# Safe way to keep tortoise tag on?



## Cruz Alarcòn (Jul 28, 2016)

Hi I've had my two little California desert tortoises for a year now but they are both around 4 years old they are about 5.8 inches each and I have a roughly 28 year old Texas tortoise who was found on the street by a family member and I offered to care for him. All three are very happy grazing on all the Bermuda grass dandelions and cactus they want. And watermelon as a treat . I got a permit for all three of them a few months ago but the identification sticker they provided have lost its adhesive and fell of, they love to expand their borrow so it could come off easily. Is there and special glue tape or way to keep those tag on?


----------



## mctlong (Jul 28, 2016)

Those tags never stay on. I wouldnt worry about it falling off. As long as you have your paperwork you're fine.


----------



## Gopherus Guy (Aug 17, 2016)

mctlong said:


> Those tags never stay on. I wouldnt worry about it falling off. As long as you have your paperwork you're fine.

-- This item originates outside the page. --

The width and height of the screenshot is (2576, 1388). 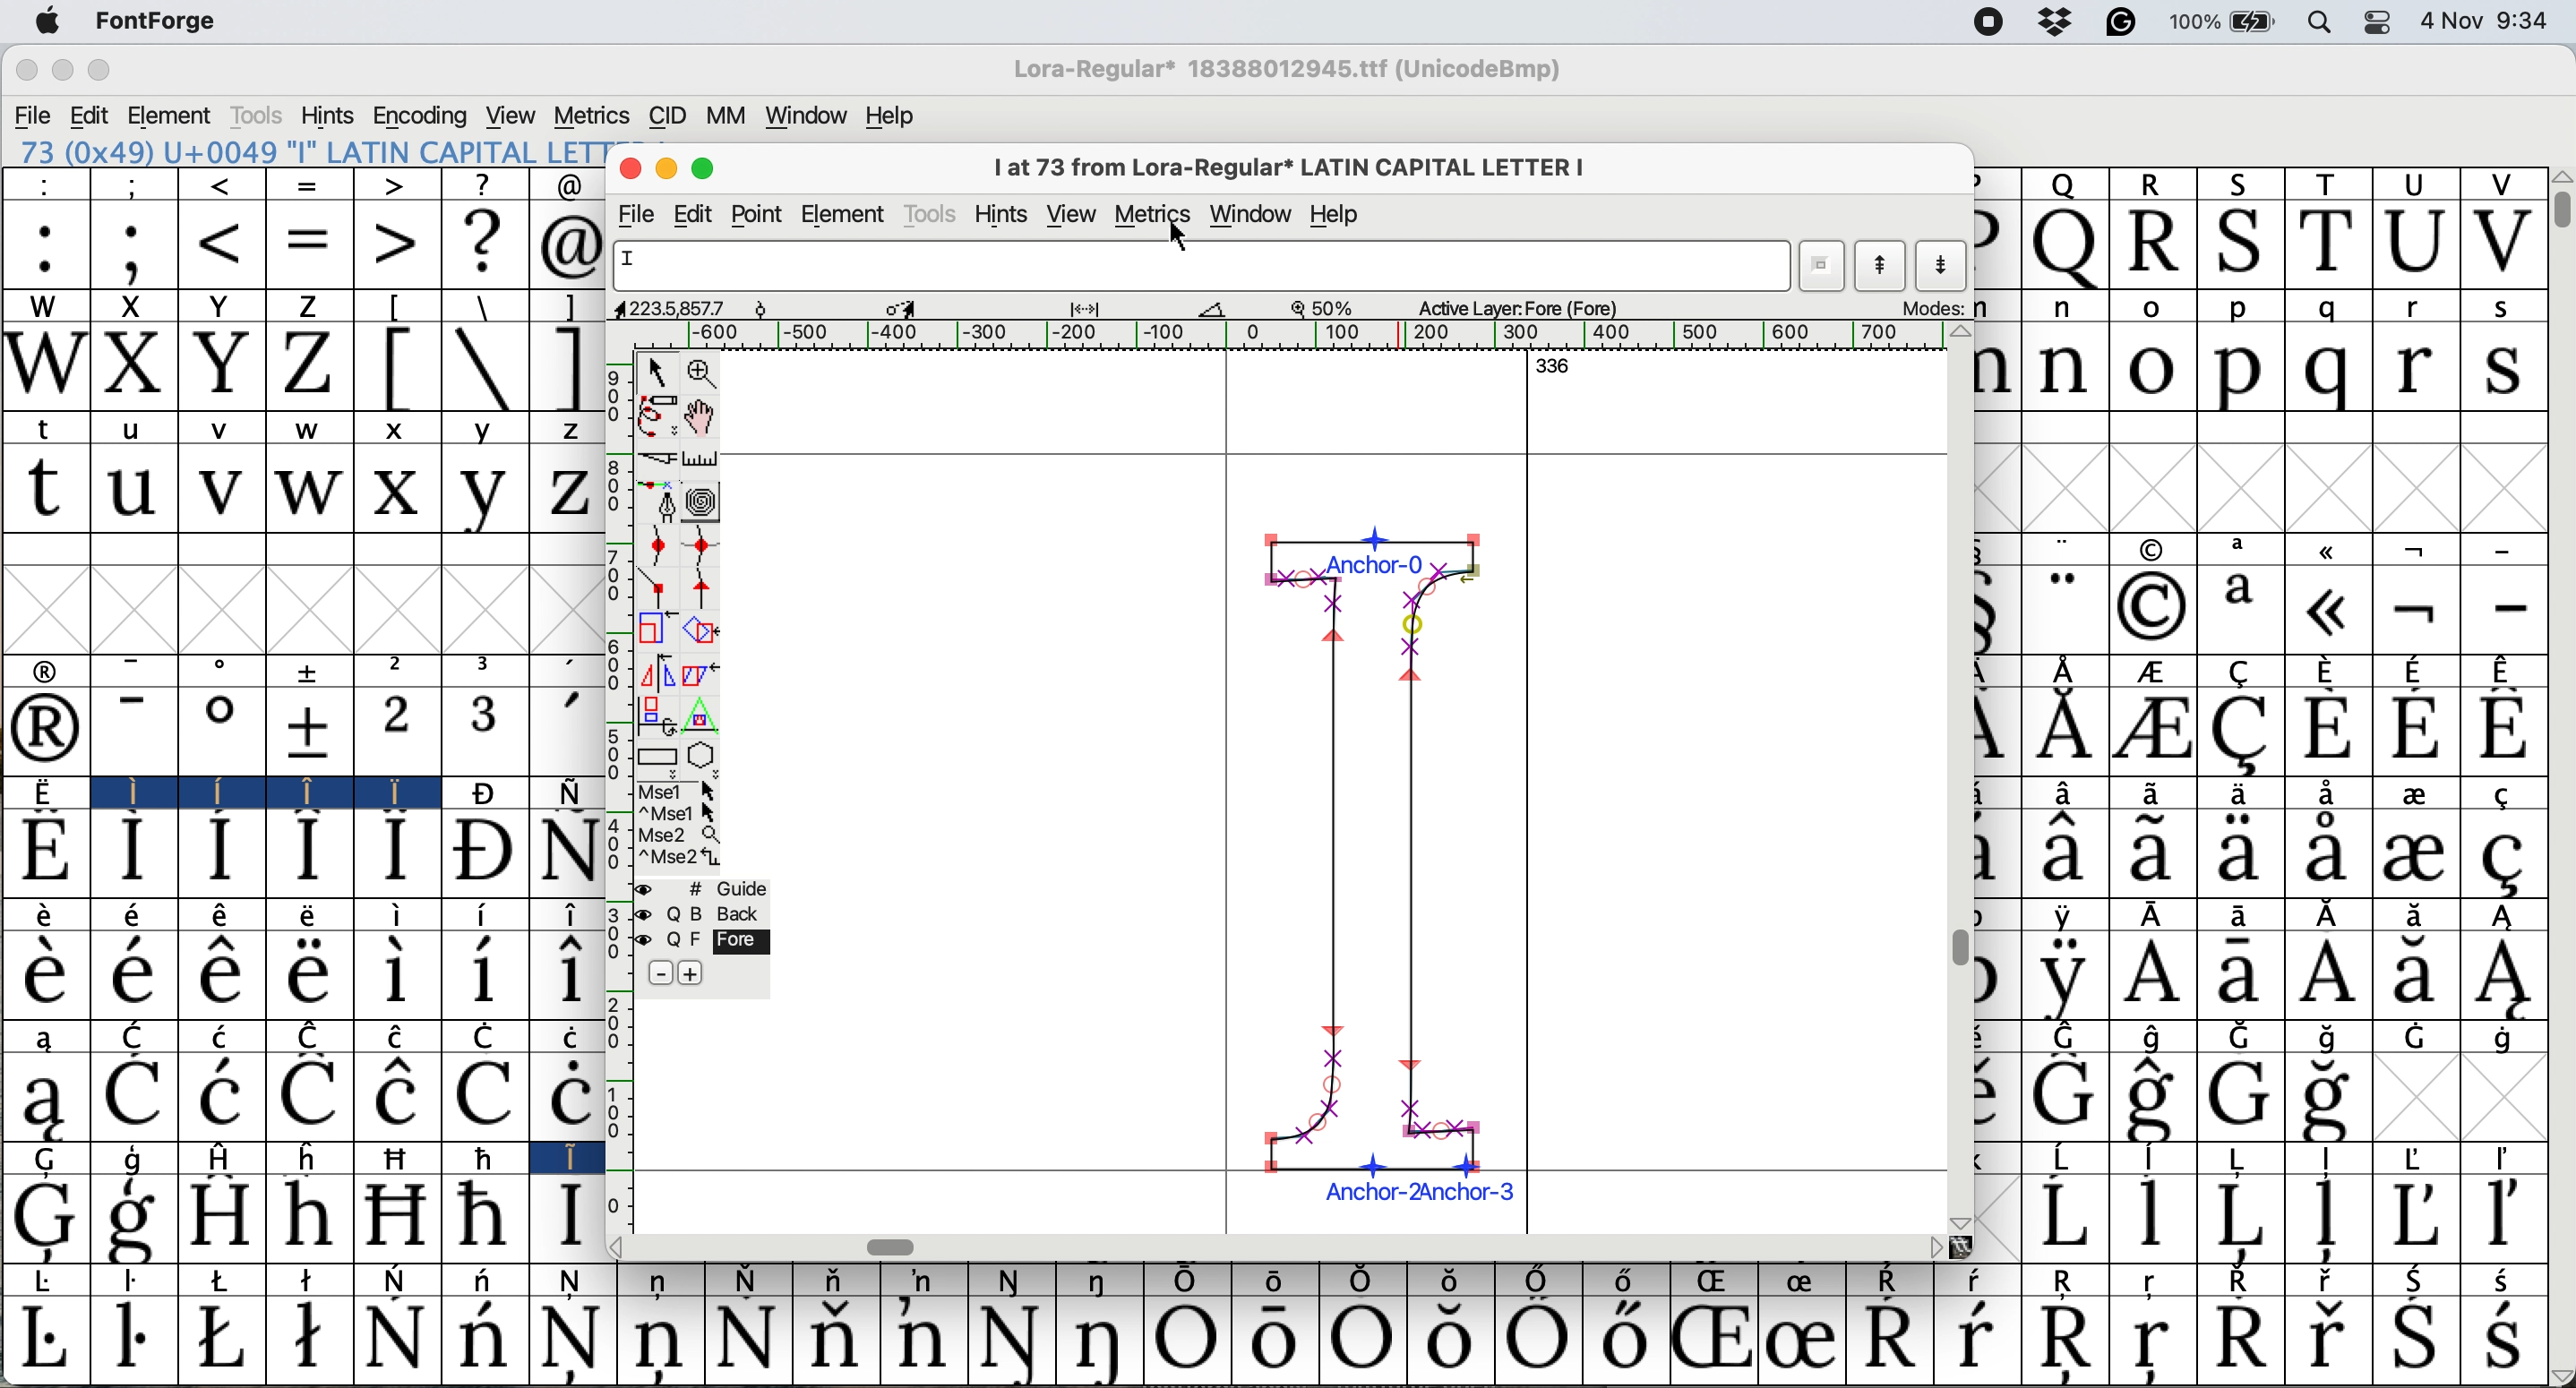 What do you see at coordinates (221, 1215) in the screenshot?
I see `Symbol` at bounding box center [221, 1215].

If they fall off and Mr. Tortoise decides to take a stroll and is found with no tags or ID number, how will they know where his owner lives?
The ID is very important. I have two tags- Department of Fish & Game, and the local Tortoise Society. Super Glue should be fine (don't need much).


----------



## ascott (Aug 17, 2016)

Cruz Alarcòn said:


> Hi I've had my two little California desert tortoises for a year now but they are both around 4 years old they are about 5.8 inches each and I have a roughly 28 year old Texas tortoise who was found on the street by a family member and I offered to care for him. All three are very happy grazing on all the Bermuda grass dandelions and cactus they want. And watermelon as a treat . I got a permit for all three of them a few months ago but the identification sticker they provided have lost its adhesive and fell of, they love to expand their borrow so it could come off easily. Is there and special glue tape or way to keep those tag on?



I used a small amount of epoxy ...I placed each I'd on the center of scute at the back...then dabbed the epoxy over the sticker and barely over the edge of the I'd...care should be taken to not allow any to run onto growth line areas....they have been on now for a number of years..


----------



## JoesMum (Aug 17, 2016)

Gopherus Guy said:


> If they fall off and Mr. Tortoise decides to take a stroll and is found with no tags or ID number, how will they know where his owner lives?
> The ID is very important. I have two tags- Department of Fish & Game, and the local Tortoise Society. Super Glue should be fine (don't need much).


You could always have your tort microchipped.


----------



## Gopherus Guy (Aug 18, 2016)

Never heard that one! Sounds cruel. That's some tough skin to penetrate. 
That's an interesting idea though.


----------



## JoesMum (Aug 18, 2016)

Gopherus Guy said:


> Never heard that one! Sounds cruel. That's some tough skin to penetrate.
> That's an interesting idea though.


It's not cruel at all. Torts are routinely microchipped as part of getting their papers over in Europe. It is what it says it is - very small. Your animal gets a unique number registered on a database. All you have to do is to keep your contact details up to date on the database. Lost pets are routinely scanned for a chip this side of the Atlantic.


----------



## Gopherus Guy (Aug 19, 2016)

Thank you very much. I just might do that!


----------